'Tezuka' in: The Architects' Journal by Patrick Lynch
Every now and again a really good project is published that seems to stop you in your tracks and go ‘Wow, I wish I’d done that!’ The last time this happened to me was a couple of years ago when Tezuka architects published their snow-bound Matsunoyama Natural Science Museum. The plan snakes making the wide corridor into a series of semi-autonomous ‘rooms’ focussed through huge Perspex windows on the landscape beyond. This snake uncoils and then rises like a python into an extremely tall and slender tower of Corten steel, chosen to enable the skin to expand and contract in the massive temperature swings of the Matsunoyama mountains. In the winter months snow settles 5 metres deep and only the tower remains visible on the horizon, gesturing to the lost like a secular belfry or huge periscope. The interiors glow with cold blue light in winter, as the piled up snow acts as insulated net-curtains, densifying the spaces and extending them in your imagination into icy grottos.
Not much happens in the building except the usual rituals associated with tourism, and it is part of the tradition of belvederes and panoramas as much as the monastic typology alluded to before. You go there to experience the world in an intense manner, to experience the intensity of nature and the fragility of your human body in this vaguely threatening firmament of semi-wilderness. This works best in a highly artificial or mannerist engagement with the natural world, and marks of distant architectural tropes – both literally and historically distant – have the power of increasing our sense of being disengaged from but part of the natural world. In Baroque villas this sense of dislocation was addressed as a problem that architecture could correct through the perspective of variously ambiguous fragments. These varied from fragments of buildings lurking in the overgrowth (Serlio’s staircase stages); fragments of earlier, presumed ruined buildings incorporated into new facades (Michelangelo’s correction of Sangallo’s dull facades at Farnese); and what Hans Sedlmayr called ‘the zone of ambiguity of a Baroque column’ uncoiling in carved acanthus leaves, metamorphosing into stucco on a ceiling, then further mutating in painted frescos to become a literal and actual interstitial realm as the scene unfolds in perspective. These hidden balconies and proscenium set up delicious contrasts between being in nature and being in architecture, between what you saw and what your eye was led to believe in. On the cusp of disorientation and immersion you hover suspended between both. Villas exist of course on the edge of a wilderness, not quite in it, part of an extended urban economy that in some ways dominates the local one and in others supports it.

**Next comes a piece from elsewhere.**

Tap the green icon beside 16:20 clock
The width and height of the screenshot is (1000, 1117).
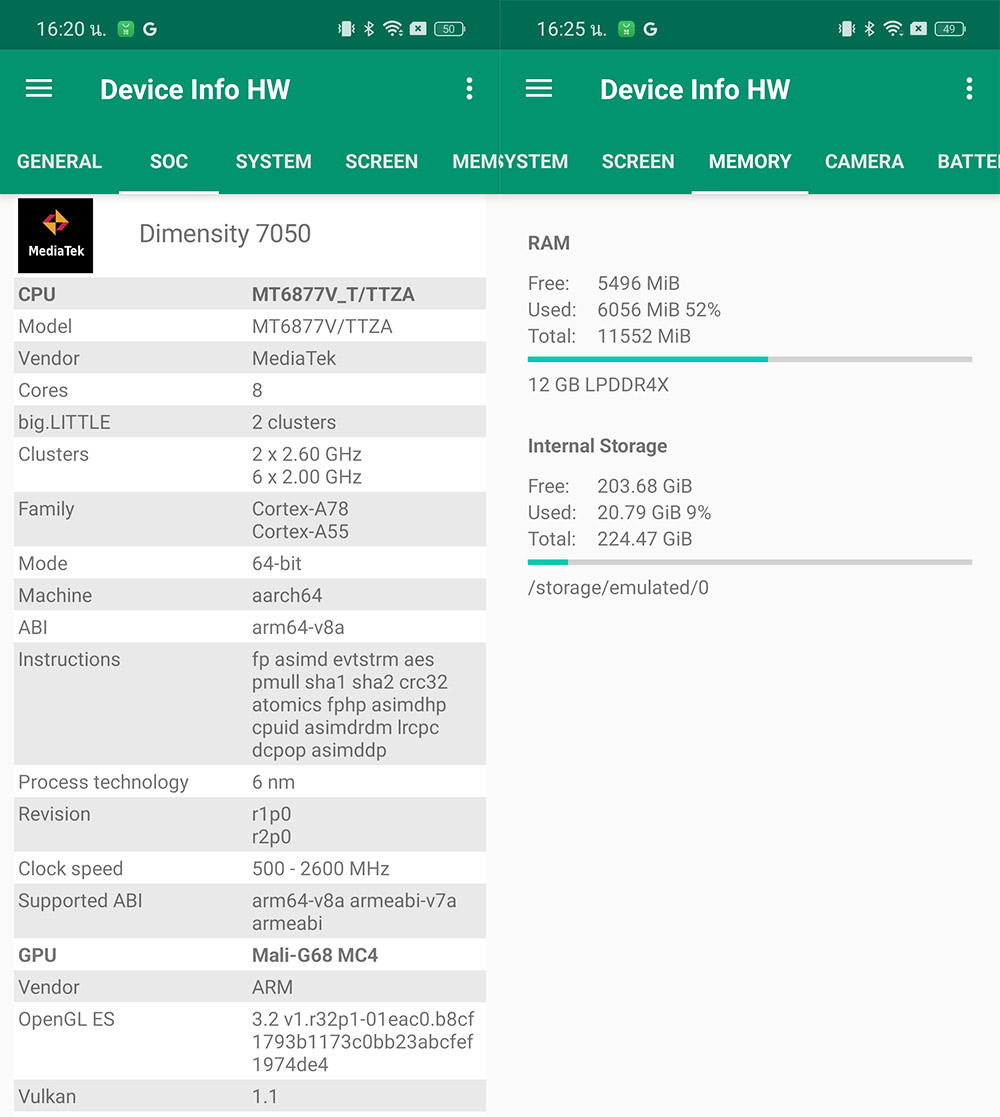pos(126,29)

Verticality is important in these in-between thresholds because without it you’re simply on the edge of things, rather than part of something more profoundly troubling. I imagine ascending Tezuka architects’ tower to be confronted with endless white, white in daylight and white at night. The purpose of the architecture here, rather than its function - which is anyway quite mundane - is to craft a confrontation with the world. And a science museum that is neither ‘about’ science nor technology nor the clever ways in which the architecture imitates these is almost as remarkable as a thirty metre tall rusty telescope bleeding over the snow.